Symptoms of endometriosis range from mild to severe. These can include; heavy and painful periods, fatigue, vomiting, painful sex, bladder and bowel problems especially during your period, and difficulty conceiving.


Currently, the gold standard to diagnose endometriosis is through laparoscopic surgery. However, MRIs, CT scans, transvaginal sonography (TVS) and laboratory testing can sometimes be helpful,  but more difficult to interpret.

Conventional Treatment 

Conventional treatment is often over-the-counter or prescription pain relief. The contraceptive pill, the Mirena coil or other hormone treatments are also sometimes prescribed.

Surgery to remove as many of the endometrial lesions as possible could be recommended and in severe cases, a hysterectomy.

Endometriosis and Perimenopause/Menopause

Endometriosis is an oestrogen dependant condition. This can mean that HRT could increase symptoms.

Approximately 2-5% of women are believed to suffer from endometriosis symptoms postmenopause, either as a continuation of an existing diagnosis or occasionally appearing for the first time.

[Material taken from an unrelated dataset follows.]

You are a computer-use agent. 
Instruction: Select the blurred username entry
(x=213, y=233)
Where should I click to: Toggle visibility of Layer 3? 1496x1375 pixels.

It can also be a side effect of HRT, linked to levels of the oestrogen (estrone) made in fat tissue or skin tissue, or from external sources such as dietary phytoestrogens from soy or exposure to environmental xenoestrogens such as those found in plastics and some personal hygiene products.

Nutrition and Endometriosis

Diet and lifestyle changes along with targeted supplementation could help to support the management of symptoms.

Supporting the effective clearance of oestrogens, and reducing inflammation, immunity and gut health, can also all play a part.